The Taliban are no longer terror insurgents fighting against American forces that had once freed Afghanistan from the Taliban. As the result of an ill-prepared withdrawal that went horribly wrong, the Taliban now holds a large stock of weapons and equipment left behind.

The parade was part of a graduation for 250 newly trained Taliban soldiers, said defense ministry spokesman Enayatullah Khwarazmi. CNN reports, “The exercise involved dozens of US-made M117 armored security vehicles driving slowly up and down a major Kabul road with MI-17 helicopters patrolling overhead. Many soldiers carried American-made M4 assault rifles.”

Tragically, much of the weaponry taunted in the parade by Taliban forces were supplied by the United States to the American-backed government in Kabul during the past two decades.
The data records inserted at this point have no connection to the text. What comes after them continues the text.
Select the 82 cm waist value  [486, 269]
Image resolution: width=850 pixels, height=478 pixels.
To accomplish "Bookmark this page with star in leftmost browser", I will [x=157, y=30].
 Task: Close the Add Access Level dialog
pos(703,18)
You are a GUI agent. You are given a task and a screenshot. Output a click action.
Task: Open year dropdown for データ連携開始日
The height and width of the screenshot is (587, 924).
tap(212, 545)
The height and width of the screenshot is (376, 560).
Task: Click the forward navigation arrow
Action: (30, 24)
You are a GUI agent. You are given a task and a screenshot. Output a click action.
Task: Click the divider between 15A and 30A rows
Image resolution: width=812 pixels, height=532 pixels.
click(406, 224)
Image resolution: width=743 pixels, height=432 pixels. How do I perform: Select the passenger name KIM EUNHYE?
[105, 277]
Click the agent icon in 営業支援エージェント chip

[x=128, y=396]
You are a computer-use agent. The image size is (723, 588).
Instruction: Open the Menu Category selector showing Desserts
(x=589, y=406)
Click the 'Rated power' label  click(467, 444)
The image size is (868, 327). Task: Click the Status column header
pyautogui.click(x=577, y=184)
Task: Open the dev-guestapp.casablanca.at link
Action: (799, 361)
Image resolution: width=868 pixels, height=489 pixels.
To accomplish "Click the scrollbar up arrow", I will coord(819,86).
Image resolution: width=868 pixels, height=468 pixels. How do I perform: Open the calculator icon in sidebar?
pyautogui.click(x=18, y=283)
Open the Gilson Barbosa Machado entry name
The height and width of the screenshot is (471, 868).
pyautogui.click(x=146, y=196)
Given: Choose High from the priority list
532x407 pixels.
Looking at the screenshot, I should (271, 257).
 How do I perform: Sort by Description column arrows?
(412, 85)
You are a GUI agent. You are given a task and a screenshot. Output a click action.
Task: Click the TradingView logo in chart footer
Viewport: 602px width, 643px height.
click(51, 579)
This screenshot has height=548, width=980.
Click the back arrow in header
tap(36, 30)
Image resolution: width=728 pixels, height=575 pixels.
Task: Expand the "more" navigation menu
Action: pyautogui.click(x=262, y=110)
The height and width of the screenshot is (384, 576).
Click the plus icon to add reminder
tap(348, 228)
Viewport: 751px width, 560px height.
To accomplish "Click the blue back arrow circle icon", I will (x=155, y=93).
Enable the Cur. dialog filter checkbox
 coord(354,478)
The equipment was to aid an Afghan national force and make it capable of fighting the Taliban.

As forces fled Afghanistan, some of the military equipment provided by western forces was flown into Central Asian Countries in an attempt to avoid it landing in the hands of the Taliban. It remains unclear exactly how much of what did end up in Taliban control is still operational.

American troops destroyed over 70 aircraft and dozens of armored vehicles, as well as disabled air defenses before flying out of Kabul during the frenetic evacuation. CNN reports “Taliban officials have said that pilots, mechanics and other specialists from the former Afghan National Army would be integrated into a new force, which has also started wearing conventional military uniforms in place of the traditional Afghan clothing normally worn by their fighters.”